- **DIRECTION**
Rewrite the part of the records that begins with the line containing "The height and width of the screenshot is (501, 1829)." and ends with the line containing "I will coord(243,8).", swapping "Assembly" for "Part" and keeping everything else the same.

(Entries for locating text and elements)
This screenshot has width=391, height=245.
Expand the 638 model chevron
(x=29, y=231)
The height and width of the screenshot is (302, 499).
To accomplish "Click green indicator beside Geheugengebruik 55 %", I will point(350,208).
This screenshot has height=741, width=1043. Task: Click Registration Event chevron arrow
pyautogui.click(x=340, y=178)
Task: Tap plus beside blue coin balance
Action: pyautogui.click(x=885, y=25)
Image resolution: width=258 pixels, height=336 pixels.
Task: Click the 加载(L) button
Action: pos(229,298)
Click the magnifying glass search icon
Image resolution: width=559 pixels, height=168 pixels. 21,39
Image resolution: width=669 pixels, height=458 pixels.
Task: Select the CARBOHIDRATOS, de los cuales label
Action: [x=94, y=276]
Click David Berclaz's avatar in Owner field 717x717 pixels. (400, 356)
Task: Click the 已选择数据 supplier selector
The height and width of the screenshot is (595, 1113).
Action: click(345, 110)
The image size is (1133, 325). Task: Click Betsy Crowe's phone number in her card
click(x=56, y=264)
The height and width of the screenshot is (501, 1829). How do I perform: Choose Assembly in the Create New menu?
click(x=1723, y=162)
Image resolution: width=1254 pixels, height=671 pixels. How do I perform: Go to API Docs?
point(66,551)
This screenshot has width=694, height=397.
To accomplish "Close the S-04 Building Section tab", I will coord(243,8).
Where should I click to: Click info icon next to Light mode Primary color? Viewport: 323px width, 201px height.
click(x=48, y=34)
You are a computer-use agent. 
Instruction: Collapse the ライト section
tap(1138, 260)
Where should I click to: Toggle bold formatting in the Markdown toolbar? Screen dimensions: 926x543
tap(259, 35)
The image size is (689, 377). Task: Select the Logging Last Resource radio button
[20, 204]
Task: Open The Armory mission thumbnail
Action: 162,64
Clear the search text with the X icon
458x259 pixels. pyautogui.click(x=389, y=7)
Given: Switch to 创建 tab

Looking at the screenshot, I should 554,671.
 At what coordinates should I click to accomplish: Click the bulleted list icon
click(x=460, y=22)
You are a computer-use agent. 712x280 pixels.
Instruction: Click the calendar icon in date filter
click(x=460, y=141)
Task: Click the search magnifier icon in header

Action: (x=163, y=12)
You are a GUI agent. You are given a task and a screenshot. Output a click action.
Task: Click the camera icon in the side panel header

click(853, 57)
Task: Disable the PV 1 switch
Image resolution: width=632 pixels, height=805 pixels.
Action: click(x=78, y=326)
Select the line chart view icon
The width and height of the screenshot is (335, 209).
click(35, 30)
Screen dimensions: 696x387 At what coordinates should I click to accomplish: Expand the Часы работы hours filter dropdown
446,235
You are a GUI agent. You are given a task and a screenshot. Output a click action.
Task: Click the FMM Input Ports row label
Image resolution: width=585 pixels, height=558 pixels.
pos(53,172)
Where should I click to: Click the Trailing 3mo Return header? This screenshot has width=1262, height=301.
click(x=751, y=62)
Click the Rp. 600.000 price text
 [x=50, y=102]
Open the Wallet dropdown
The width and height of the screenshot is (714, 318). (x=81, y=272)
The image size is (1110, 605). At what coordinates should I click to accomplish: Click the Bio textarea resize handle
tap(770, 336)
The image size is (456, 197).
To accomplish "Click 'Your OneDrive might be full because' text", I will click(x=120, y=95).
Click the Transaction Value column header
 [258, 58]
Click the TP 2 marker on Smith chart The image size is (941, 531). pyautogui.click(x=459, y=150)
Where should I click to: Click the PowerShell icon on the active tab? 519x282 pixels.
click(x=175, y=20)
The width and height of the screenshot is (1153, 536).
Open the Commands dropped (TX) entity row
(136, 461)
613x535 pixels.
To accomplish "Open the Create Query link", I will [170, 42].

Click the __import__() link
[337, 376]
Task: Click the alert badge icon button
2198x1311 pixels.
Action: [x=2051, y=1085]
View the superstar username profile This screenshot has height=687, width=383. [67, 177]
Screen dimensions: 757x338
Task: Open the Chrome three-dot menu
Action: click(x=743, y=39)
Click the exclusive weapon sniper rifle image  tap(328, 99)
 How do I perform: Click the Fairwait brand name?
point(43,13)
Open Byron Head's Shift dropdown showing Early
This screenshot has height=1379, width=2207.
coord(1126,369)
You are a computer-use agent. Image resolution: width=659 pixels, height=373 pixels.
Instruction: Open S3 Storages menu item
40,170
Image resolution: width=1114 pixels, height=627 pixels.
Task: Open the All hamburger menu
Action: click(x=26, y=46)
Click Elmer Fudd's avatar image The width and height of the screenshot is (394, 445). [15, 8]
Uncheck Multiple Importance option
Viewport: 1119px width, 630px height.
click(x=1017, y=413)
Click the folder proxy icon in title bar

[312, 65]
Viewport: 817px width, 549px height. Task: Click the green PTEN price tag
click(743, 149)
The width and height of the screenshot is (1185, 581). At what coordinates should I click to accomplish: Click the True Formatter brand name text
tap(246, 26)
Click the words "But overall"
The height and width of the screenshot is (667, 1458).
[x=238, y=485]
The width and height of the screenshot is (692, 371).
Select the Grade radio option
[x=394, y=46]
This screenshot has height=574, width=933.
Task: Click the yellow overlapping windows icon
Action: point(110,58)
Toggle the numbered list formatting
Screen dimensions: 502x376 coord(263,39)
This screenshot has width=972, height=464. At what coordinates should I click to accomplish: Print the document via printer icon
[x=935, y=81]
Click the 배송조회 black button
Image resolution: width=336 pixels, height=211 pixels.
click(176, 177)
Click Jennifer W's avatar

- **THE RESULT**
The height and width of the screenshot is (501, 1829). How do I perform: Choose Part in the Create New menu?
click(x=1723, y=162)
Image resolution: width=1254 pixels, height=671 pixels. How do I perform: Go to API Docs?
point(66,551)
This screenshot has width=694, height=397.
To accomplish "Close the S-04 Building Section tab", I will coord(243,8).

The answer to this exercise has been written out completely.